Jul 23 2008
Transportation in Pre-Columbian Mexico
Water provided the most efficient means of transportation in pre-Columbian Mexico. Rafts and canoes were used in coastal waters, as well as farther out to sea. Although these rafts and canoes were paddled (the sail was unknown in Mexico), they attained considerable size. Columbus noted an ocean-going merchant’s canoe in the Caribbean, and rafts were employed for long-distance bulk goods trade, as evidenced by their use in shipping salt from Yucatán to Tuxpan (Tochpan) in northern Veracruz.
Because of the sharp drop in altitude from central Mexico to the coasts and the pronounced seasonality of the region’s rainfall, most rivers were not navigable for long distances or throughout the year. Landlocked navigation was nevertheless important in the Valley of Mexico and the Pátzcuaro Basin. Especially in the former, tens of thousands of dugout canoes in sizes ranging from small 12-foot vessels up to 100-foot giants plied the lakes. Poled or paddled but lacking sails, the canoes traveled at approximately the same speed as a tlameme could walk, but they could haul significantly larger loads, ranging from one ton in the smaller canoes to well over seven tons in the biggest.

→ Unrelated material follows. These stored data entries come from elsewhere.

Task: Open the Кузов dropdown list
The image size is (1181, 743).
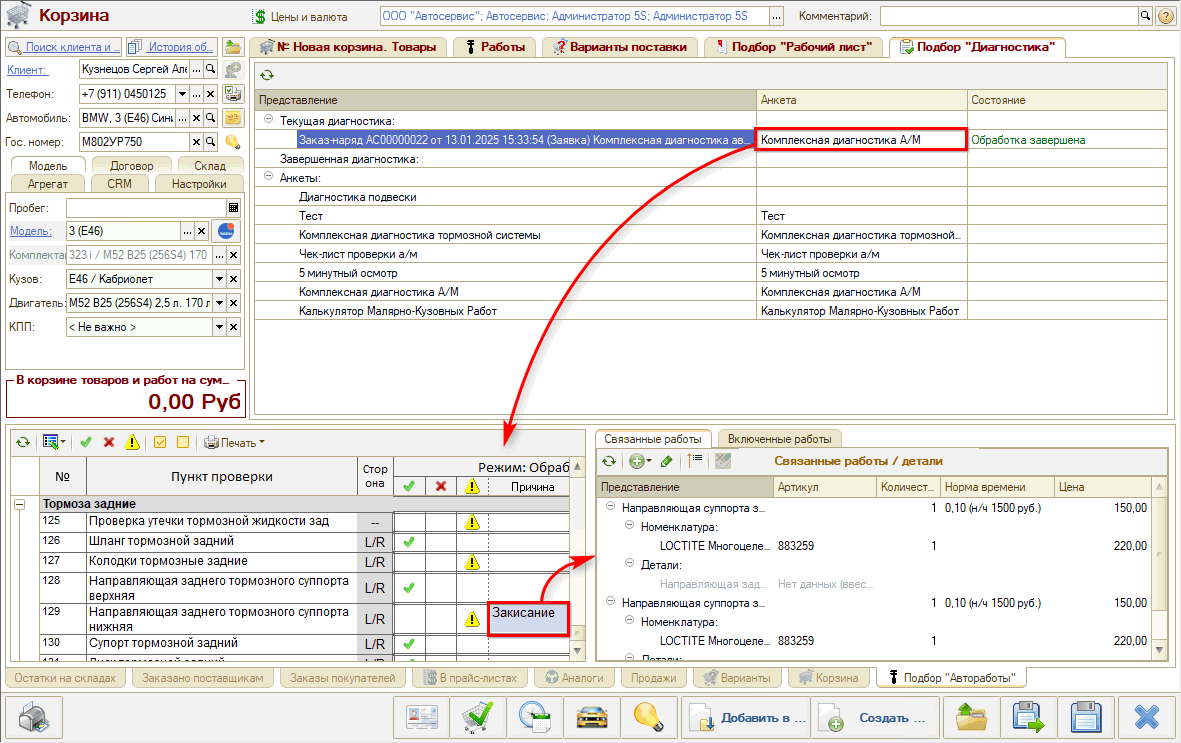Action: 219,279
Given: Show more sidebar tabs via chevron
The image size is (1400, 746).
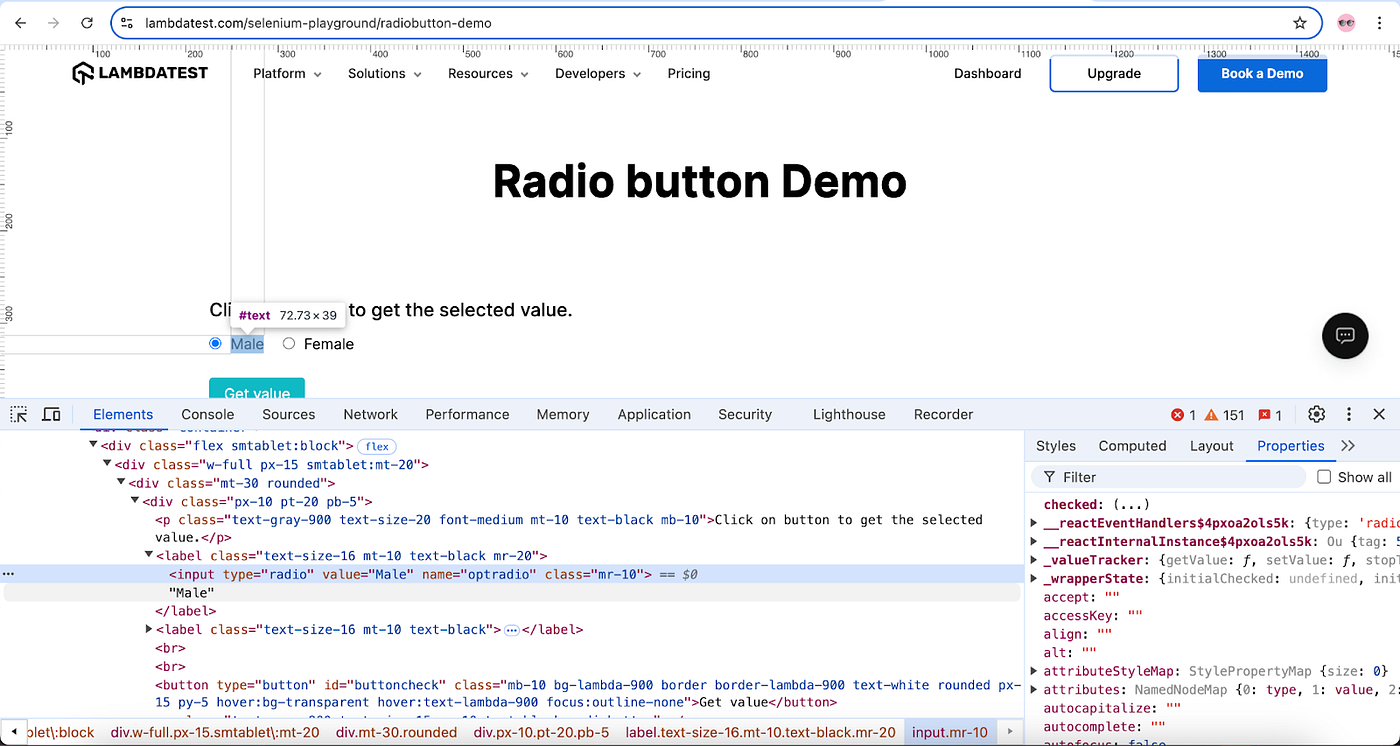Looking at the screenshot, I should tap(1348, 446).
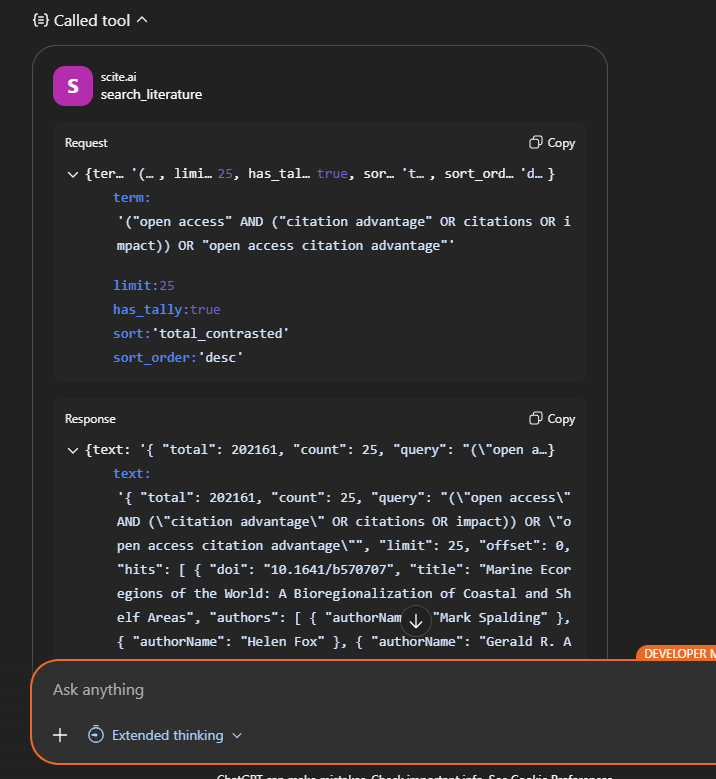This screenshot has height=779, width=716.
Task: Collapse the Response JSON tree chevron
Action: (73, 450)
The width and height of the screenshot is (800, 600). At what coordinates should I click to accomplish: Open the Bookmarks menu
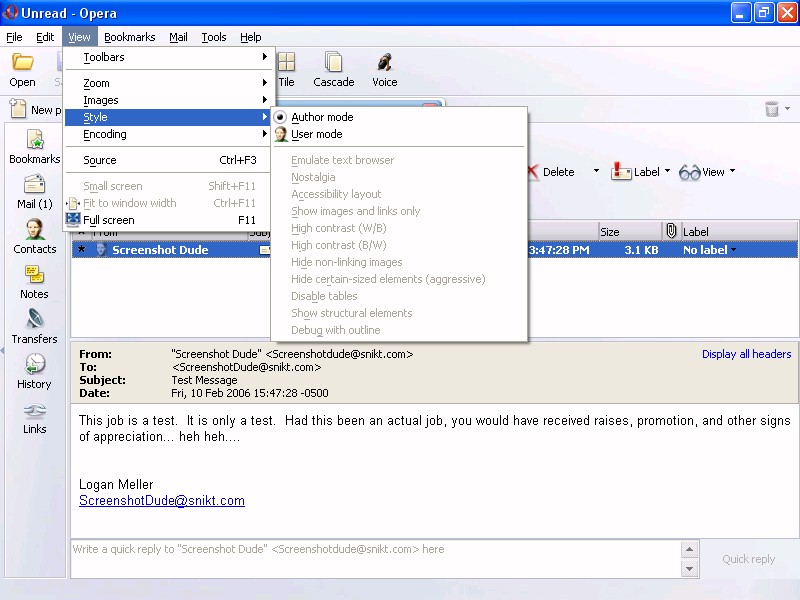point(129,37)
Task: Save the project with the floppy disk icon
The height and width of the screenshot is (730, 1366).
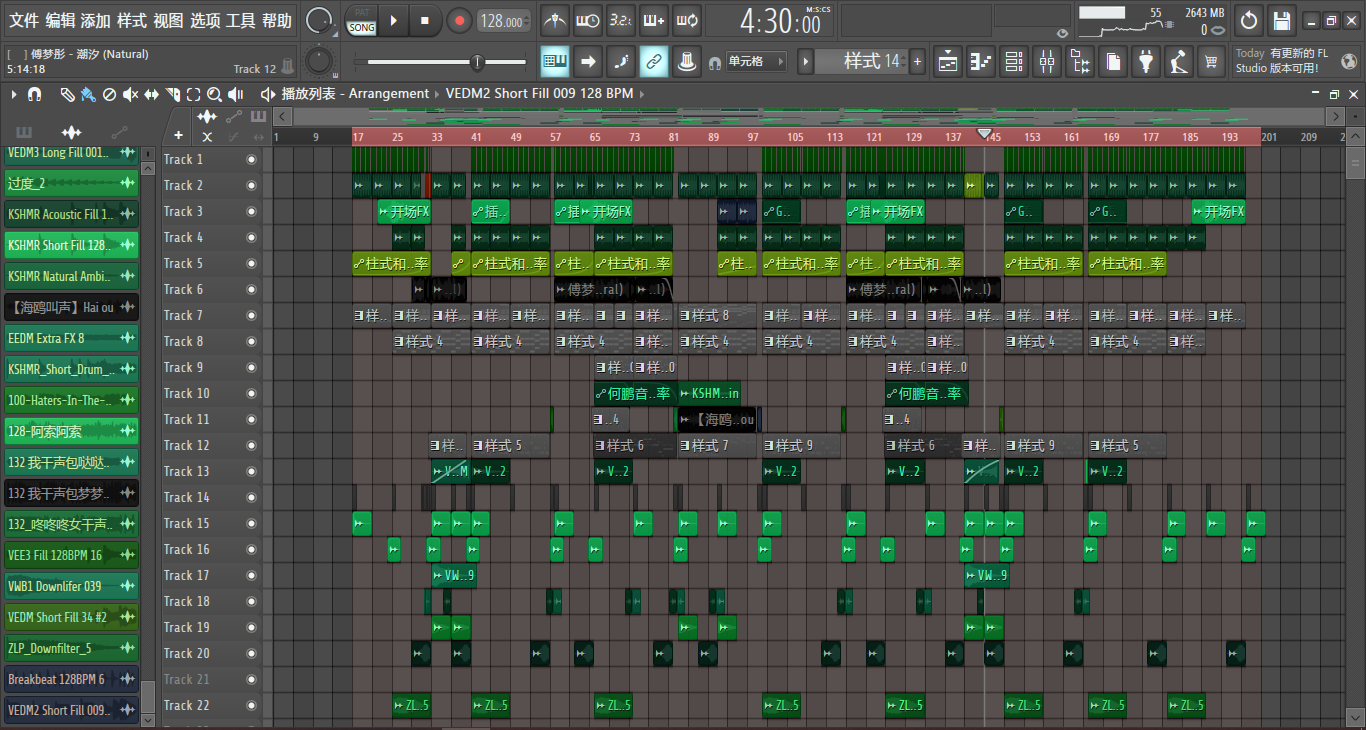Action: pos(1281,20)
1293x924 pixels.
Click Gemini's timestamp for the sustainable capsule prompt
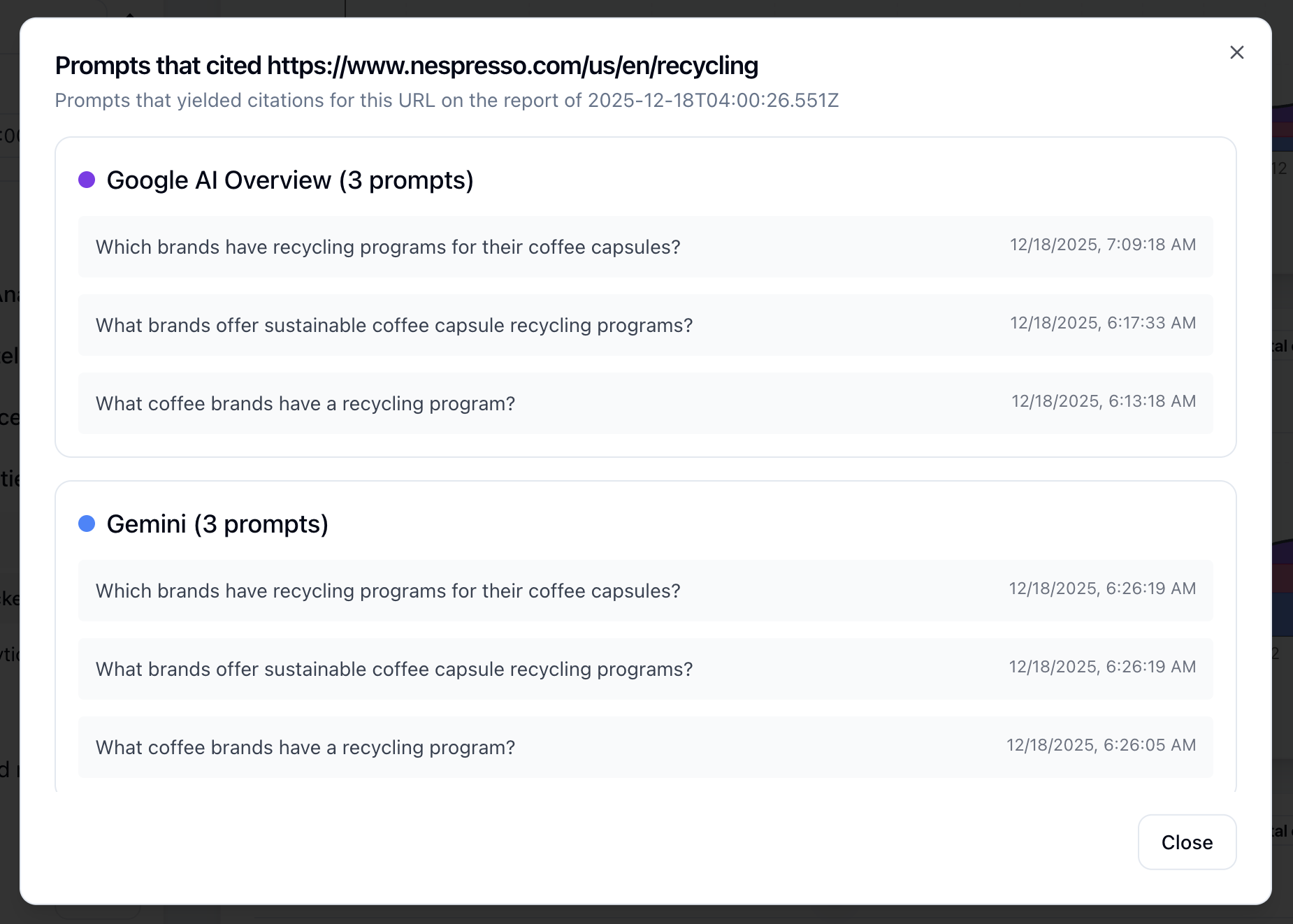(x=1102, y=667)
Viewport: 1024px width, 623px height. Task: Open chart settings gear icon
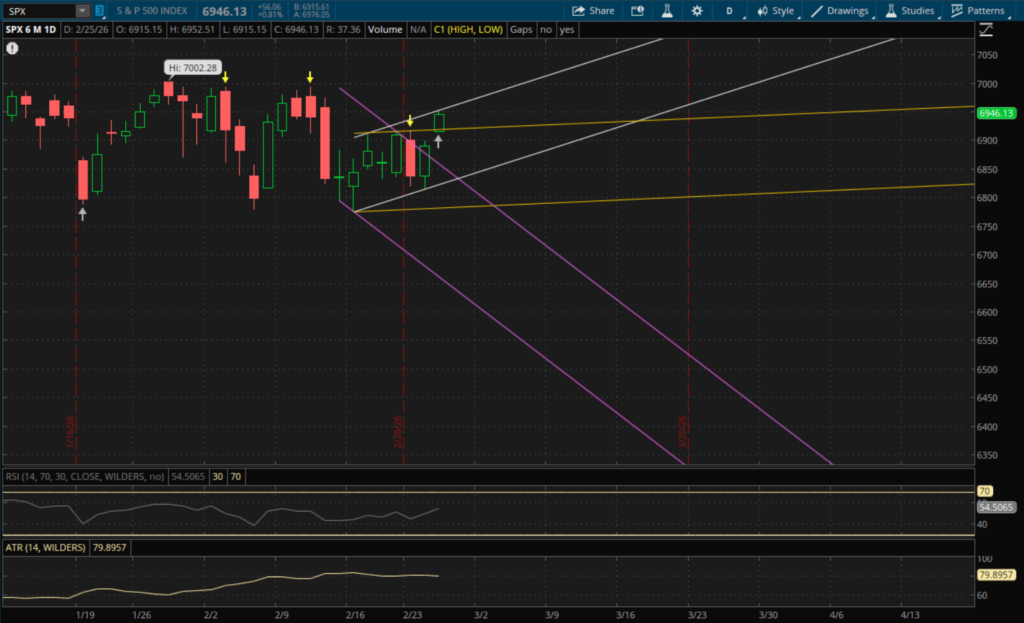(696, 11)
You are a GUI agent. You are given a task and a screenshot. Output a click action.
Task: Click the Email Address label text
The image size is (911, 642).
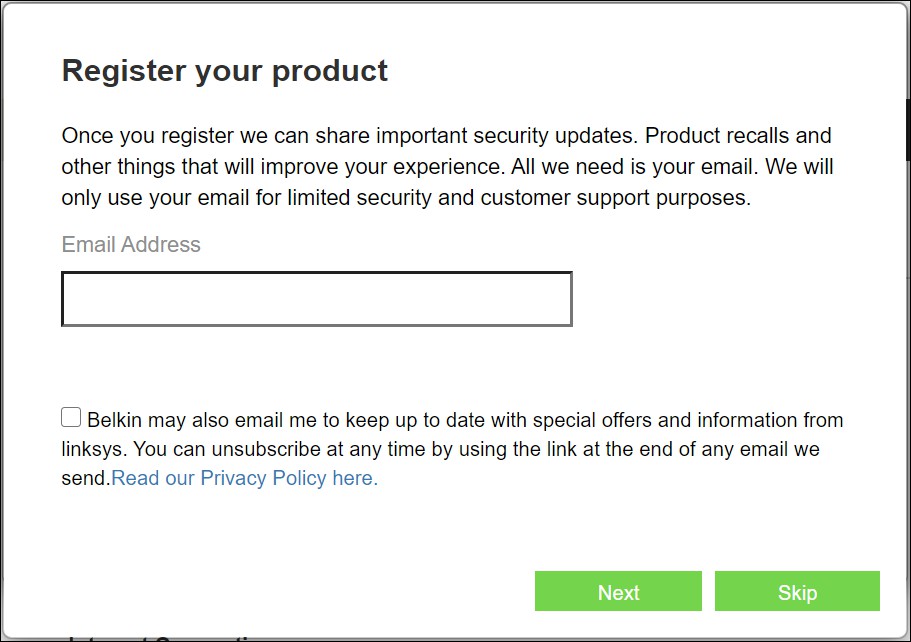[x=131, y=245]
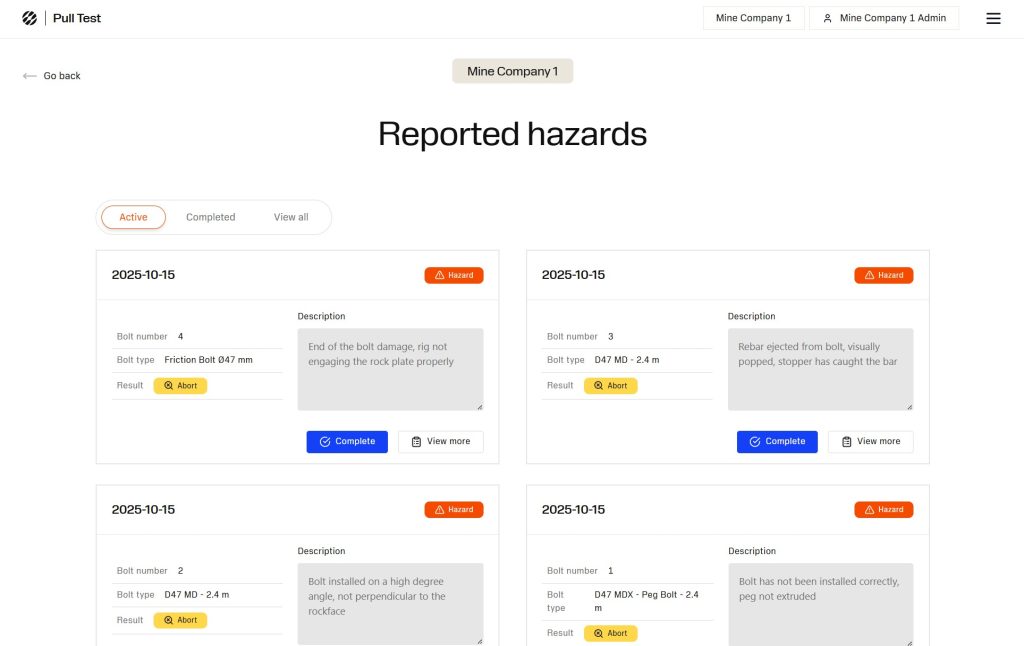Open the hamburger menu icon

click(993, 18)
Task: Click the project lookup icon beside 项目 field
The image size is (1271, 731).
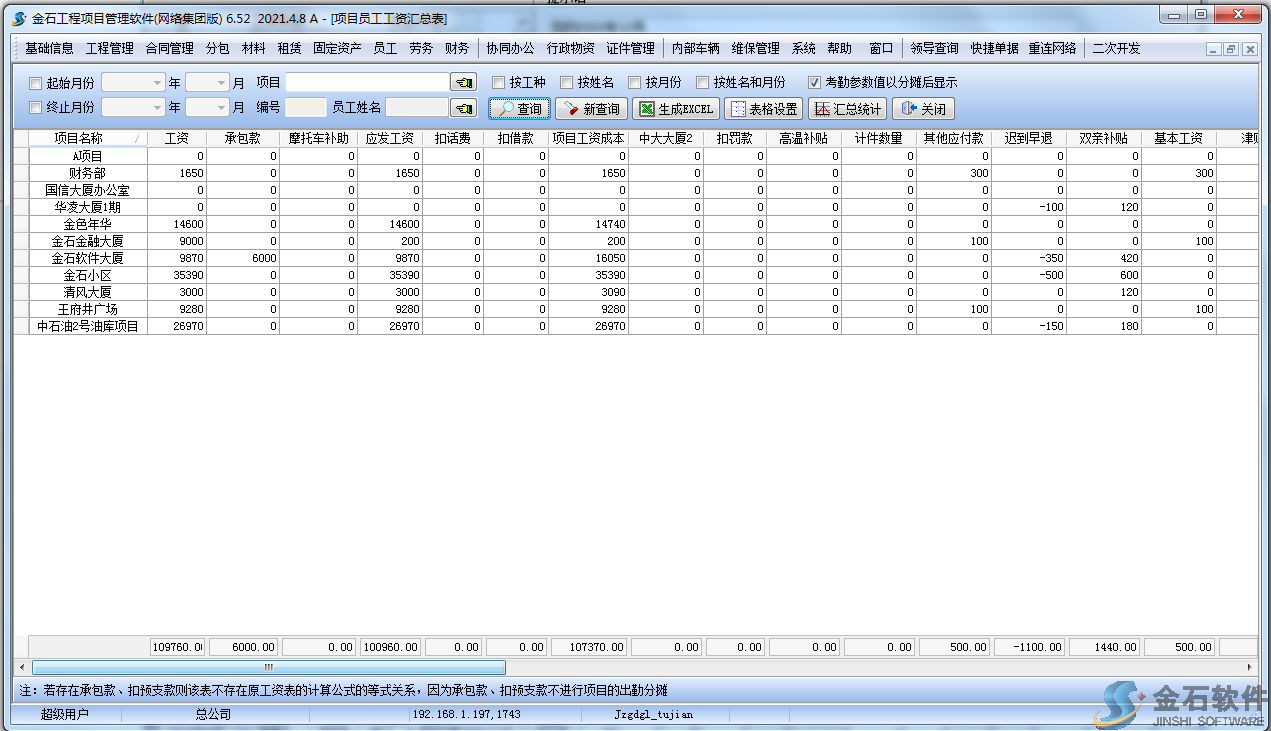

The speed of human travel limited most communications in Mexico. Smoke and fire signals were occasionally used, and there is evidence of lookout posts that may have linked locations within valley systems. But while such systems could have conveyed information quite speedily, their messages would have been limited to the prearranged, and the systems themselves were relatively inflexible and spatially limited. More elaborate and more distant links depended on human conveyance. In formal matters, ambassadors carried messages between rulers, but at no greater speed than tlamemes. For faster service, runners were employed. Along some routes, runners were stationed every three miles or so to carry messages in relay fashion much faster than was possible by other means.
These means of transport were only the most obvious element of what were, in fact, elaborate transportation systems. Tlamemes, ambassadors, and runners all depended on a system of maintained roads, as well as inns and hostelries. Where the Mexica Empire expanded, these were provided; beyond the cities, however, roads were only dirt. (Exceptions occurred during portions of the late Classic and early postClassic periods in the Maya lowlands, where elaborate stone roads linked some towns.) The lakes, too, required maintenance. In the Valley of Mexico, canals had to be dredged and maintained; and dikes, dams, sluice gates, and docks all had to be built, manned, and maintained. Despite their sophistication, both land and water transport suffered seasonal variation in utility. During and after the May-to-September rainy season, roads quickly became quagmires and swollen streams could become impassable, even if they were bridged in normal times. Canoe transport complemented this pattern, with the lake levels rising to more suitable heights during and after the rainy season, although extensive dams and dikes did create navigable pools, especially in the southern Valley of Mexico, permitting more use of canoes than would otherwise have been feasible.